And the most important thing about your mind is what it is fixed upon.
1 Chronicles 22:19 (NRSV), “Now set your mind and heart to seek the LORD your God.” The mind, thought about in this way, is the most significant aspect of our lives because it is through our minds that we make effective contact with reality.*
The ultimate freedom we have as individuals is the power to select what we will allow or require our minds to dwell upon and think about. By think we mean all the ways in which we are aware of things, including our memories, perceptions, and beliefs. The focus of your thoughts significantly affects everything else that happens in your life and evokes the feelings that frame your world and motivate your actions.*
Thoughts are where we make our first movements toward God and where the divine Spirit begins to direct our will to God and his way. We have the ability and responsibility to keep God present in our minds, and those who do so will make steady progress toward him, for he will respond by making himself known to us.

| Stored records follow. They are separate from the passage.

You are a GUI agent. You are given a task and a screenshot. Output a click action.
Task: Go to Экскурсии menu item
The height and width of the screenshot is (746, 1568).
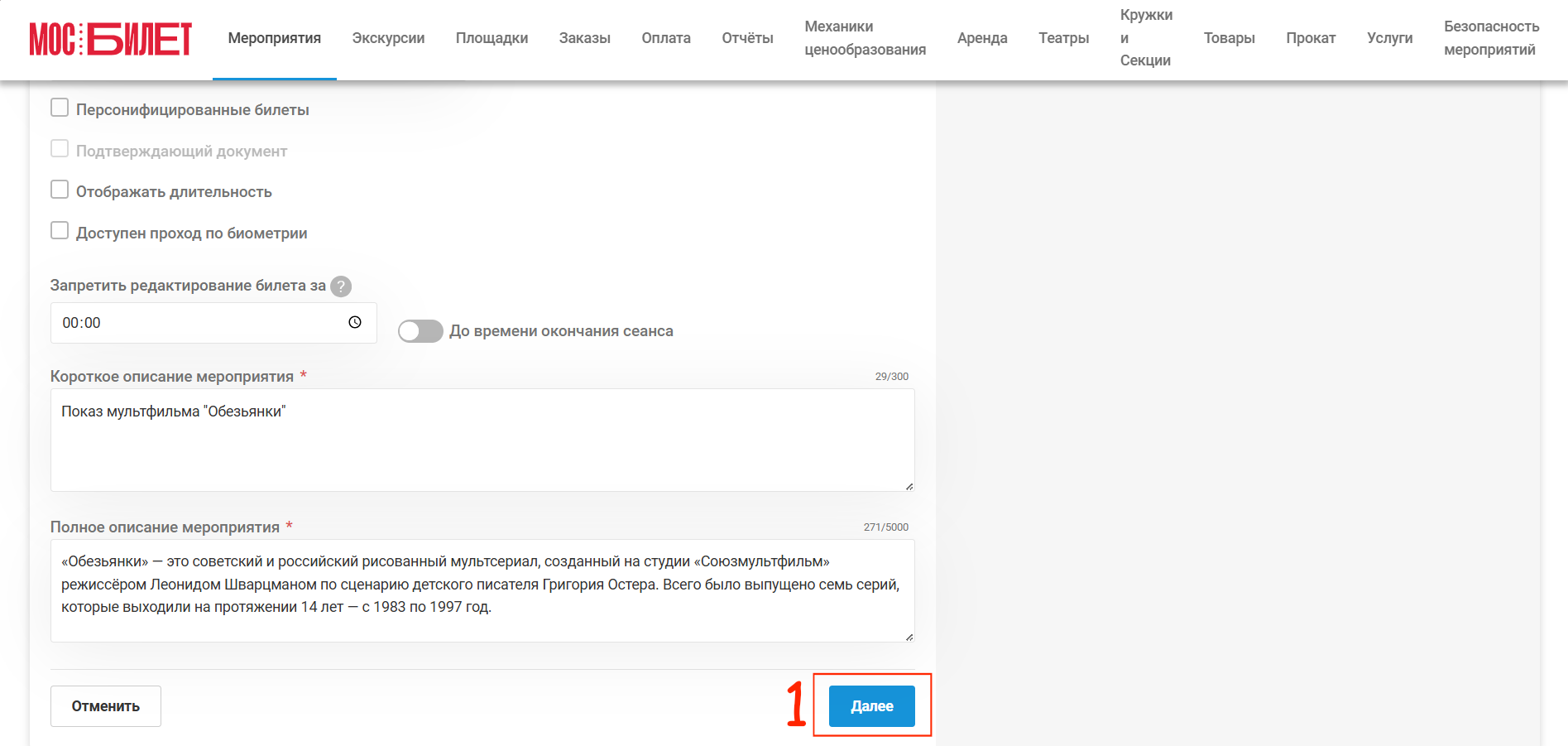[388, 38]
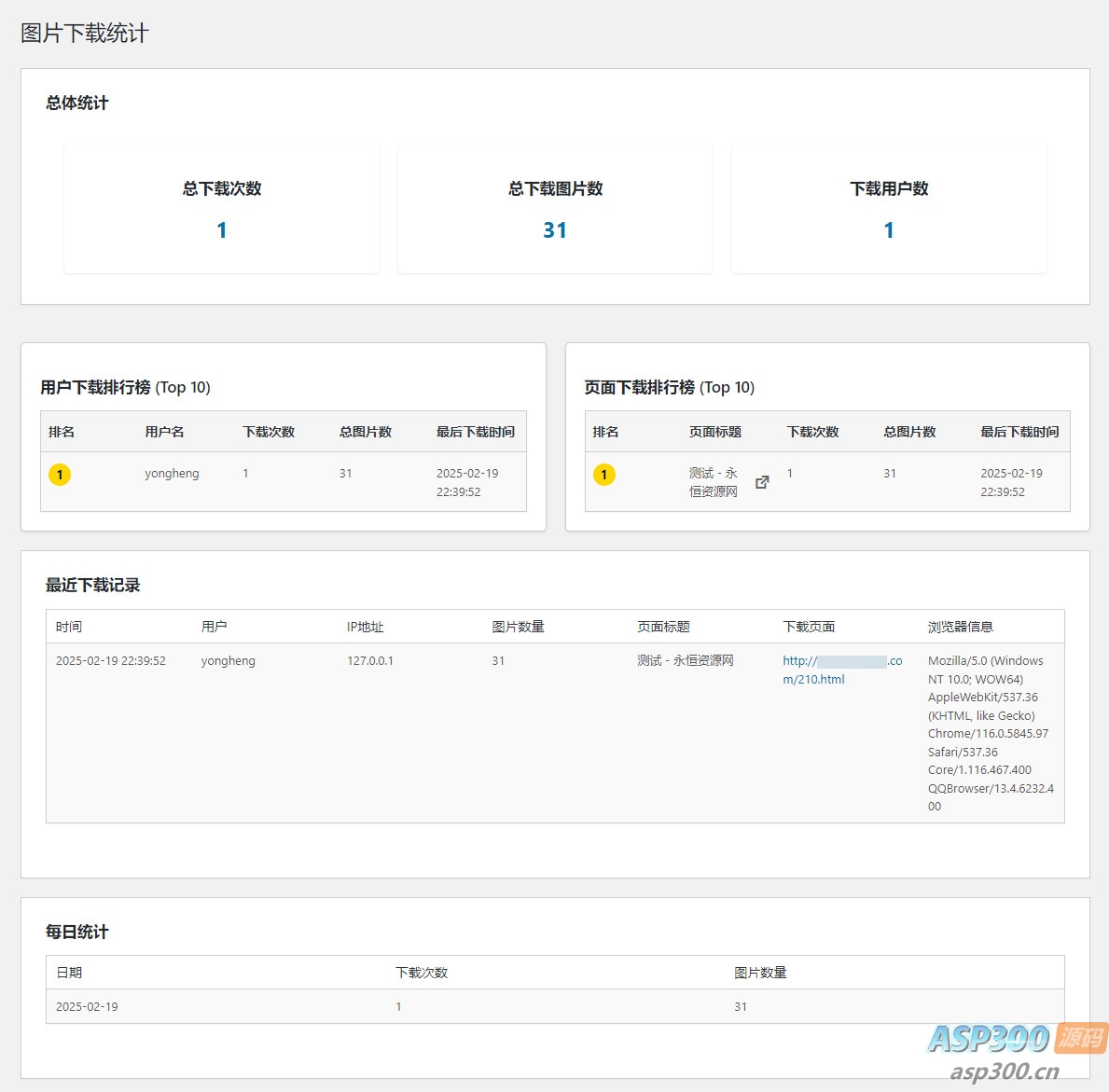
Task: Click user yongheng in 最近下载记录 row
Action: pos(228,661)
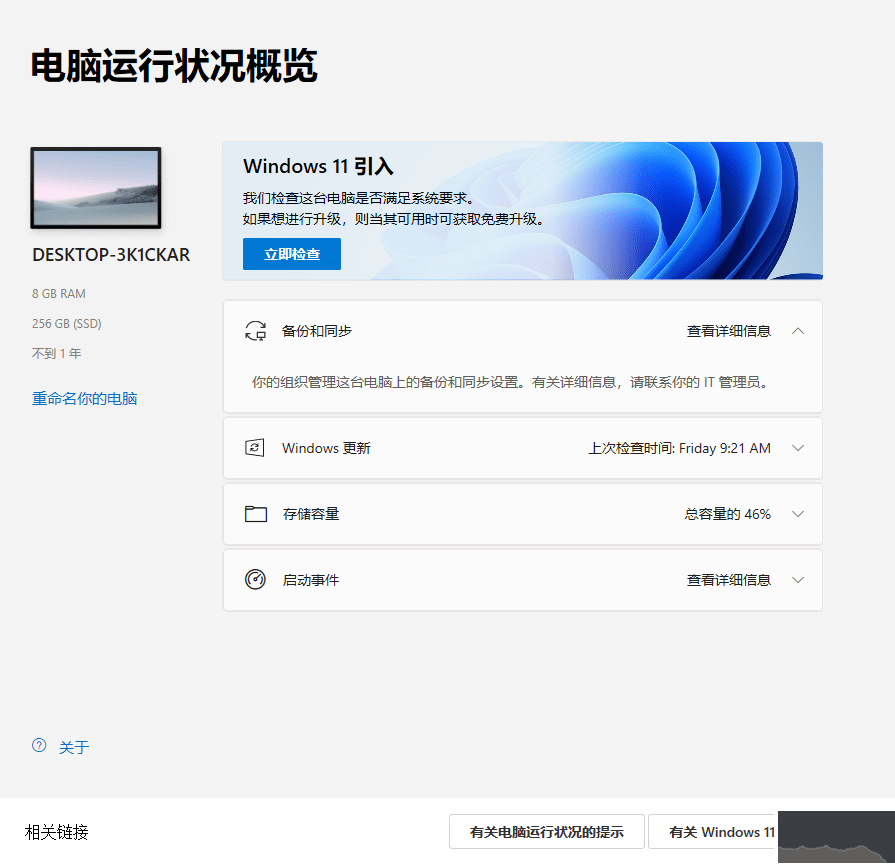The width and height of the screenshot is (895, 864).
Task: Expand the 存储容量 section
Action: pos(797,514)
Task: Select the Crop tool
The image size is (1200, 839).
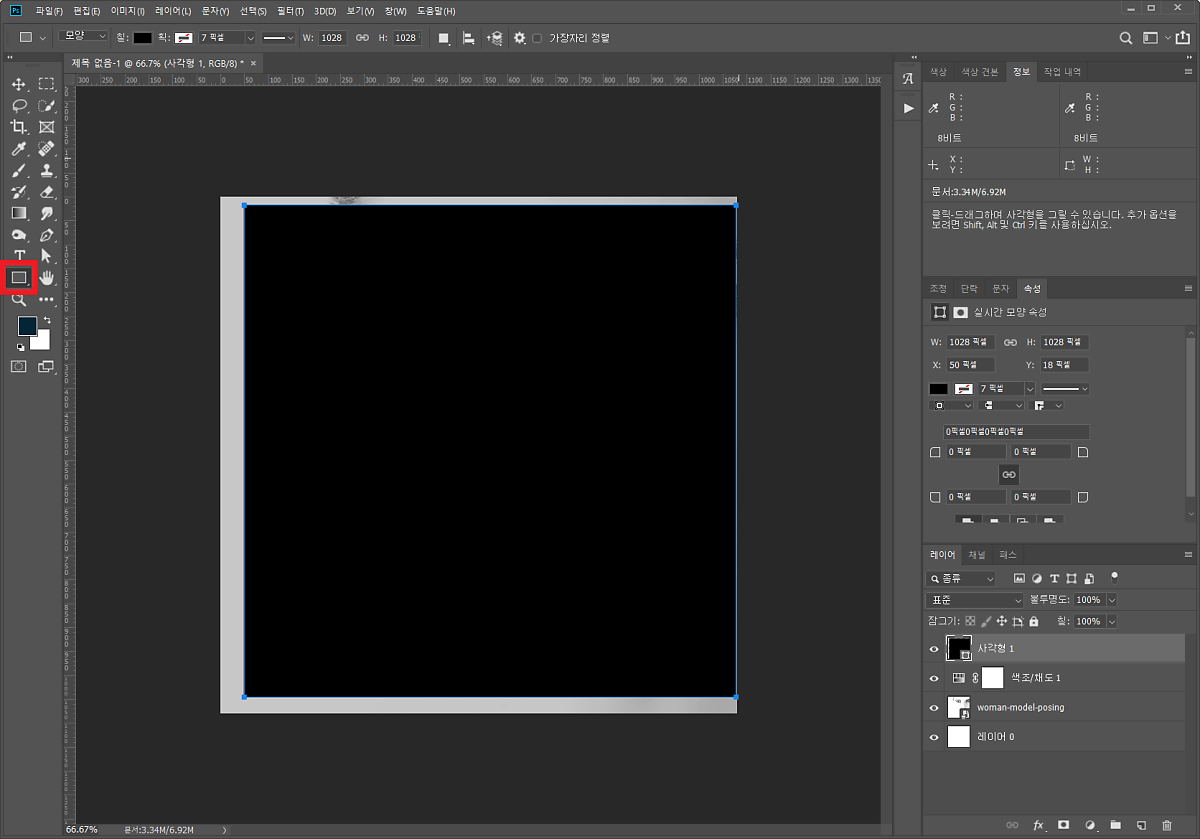Action: coord(19,127)
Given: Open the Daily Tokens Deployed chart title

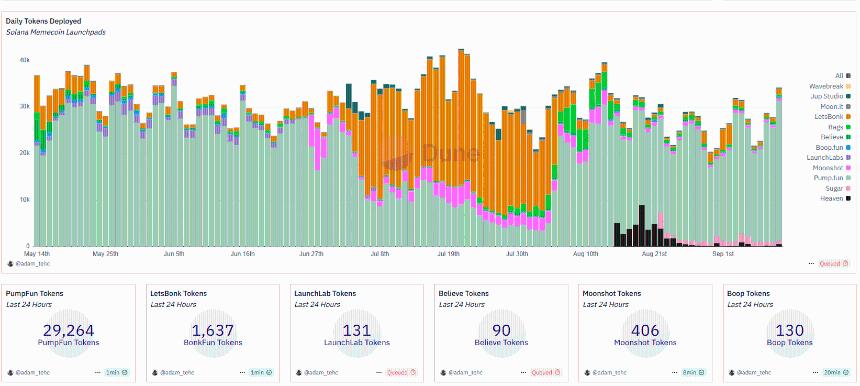Looking at the screenshot, I should coord(43,21).
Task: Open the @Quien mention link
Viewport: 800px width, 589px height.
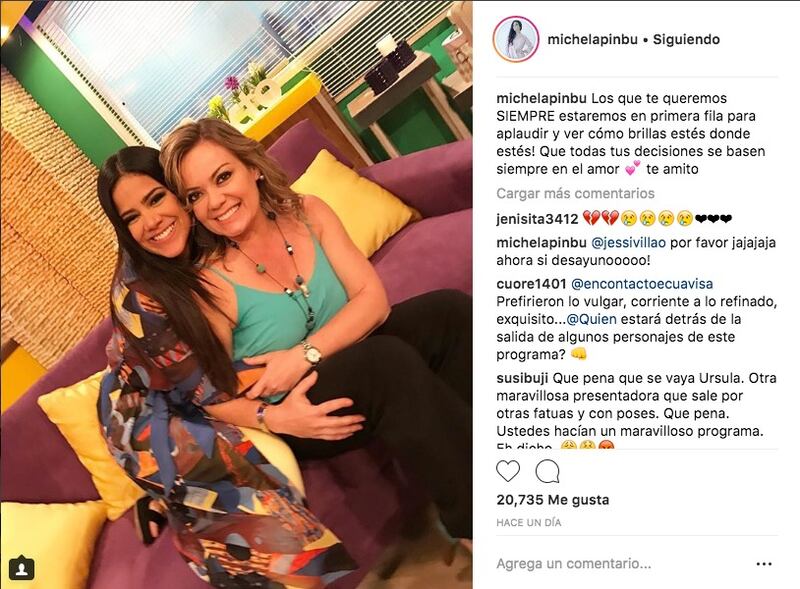Action: [x=592, y=320]
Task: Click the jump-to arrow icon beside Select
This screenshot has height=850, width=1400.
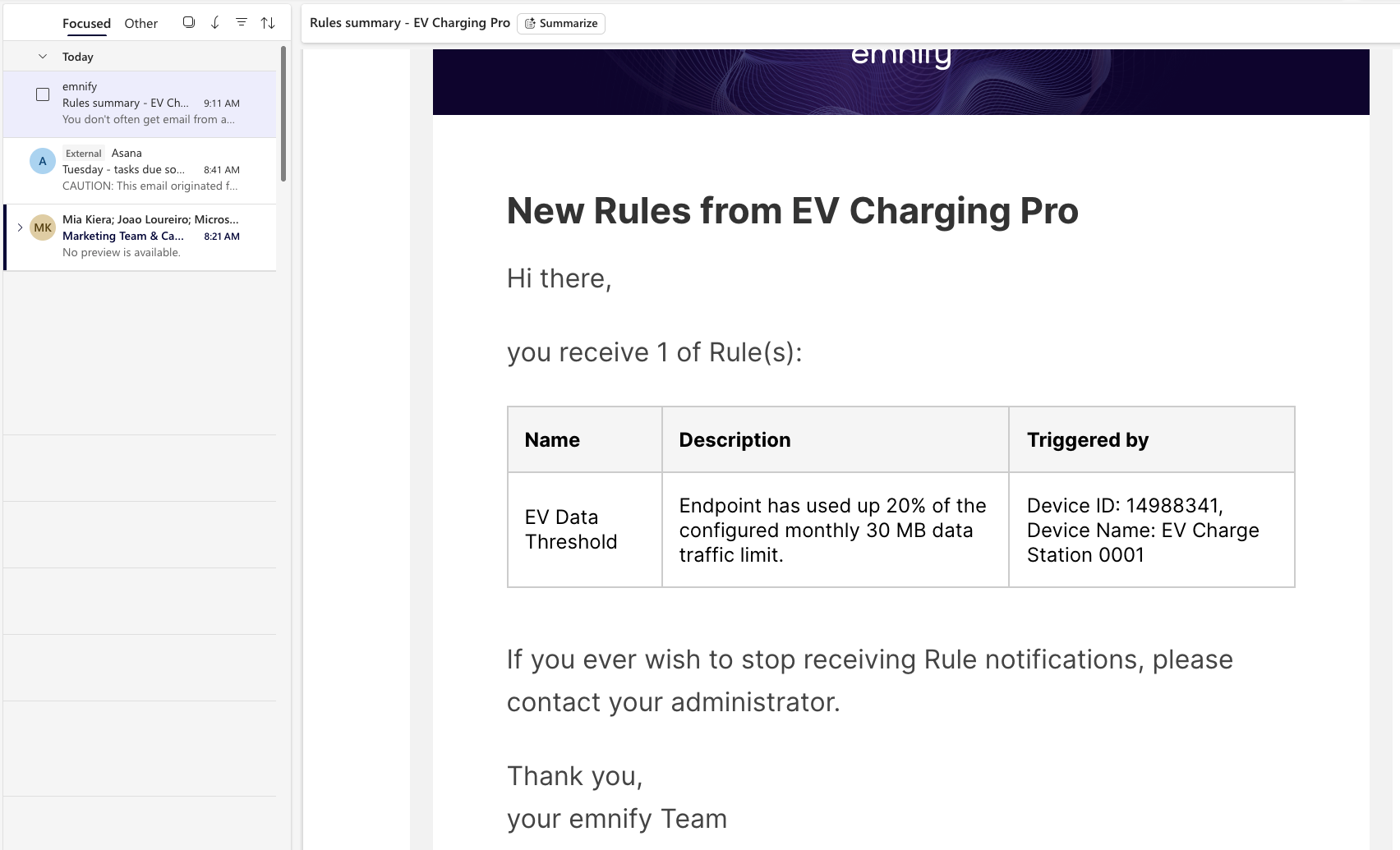Action: [x=215, y=23]
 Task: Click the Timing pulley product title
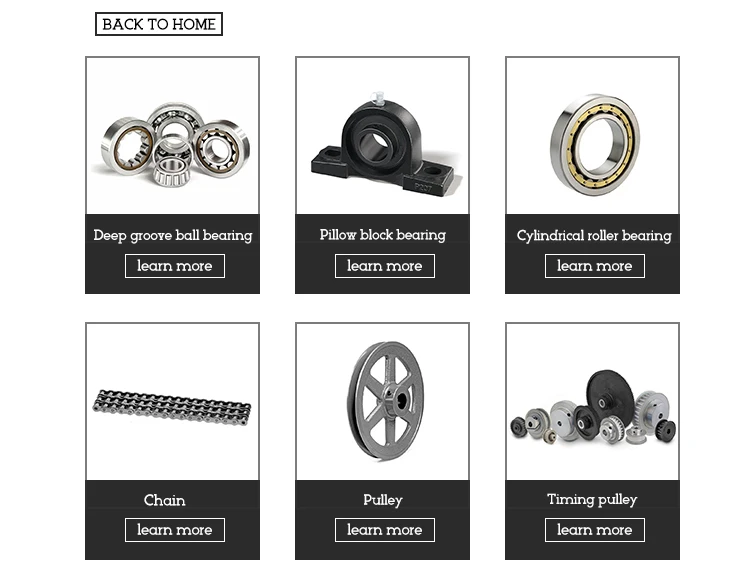click(592, 499)
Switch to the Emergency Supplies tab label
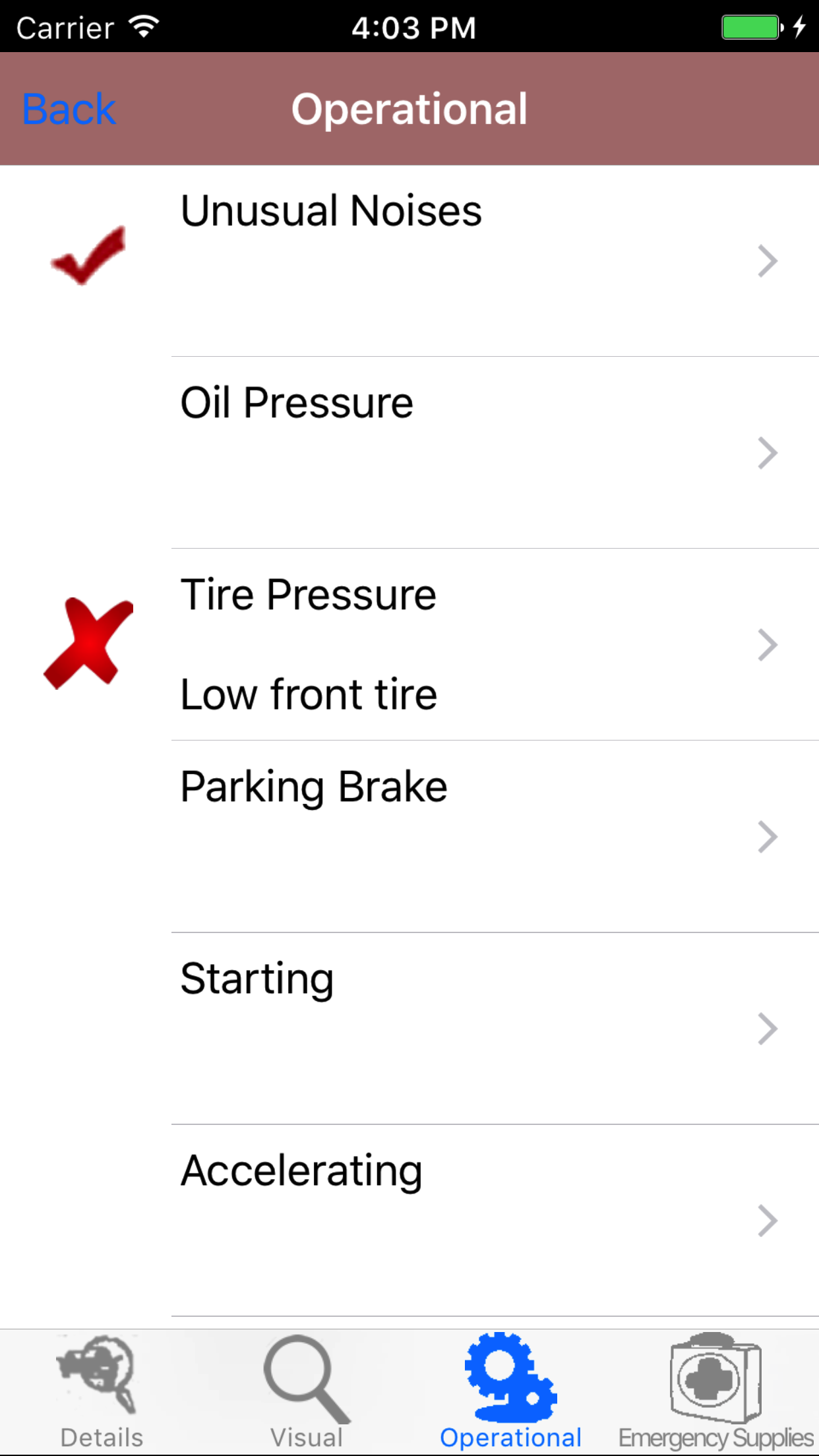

Living a life without lack involves recognizing the idea systems that govern the present age and its respective cultures—as well as those that constitute life away from God—and replacing them with the idea system that was embodied and taught by Jesus Christ.
These evil systems have been used to dominate humanity through fear and self-obsession, so that the uppermost thing filling our minds is likely to be our selves.
The gospel that Jesus himself proclaimed, manifested, and taught was about more than his death for the forgiveness of our sins, as important as that is. It was about the kingdom of God—God’s immediate availability, his “with-us-ness” that makes a life without lack possible. There is so much more to our relationship with God than just his dealing with our guilt and sin. Once we have been forgiven, we are meant to live in the fullness of the life that Jesus came to give us (John 10:10).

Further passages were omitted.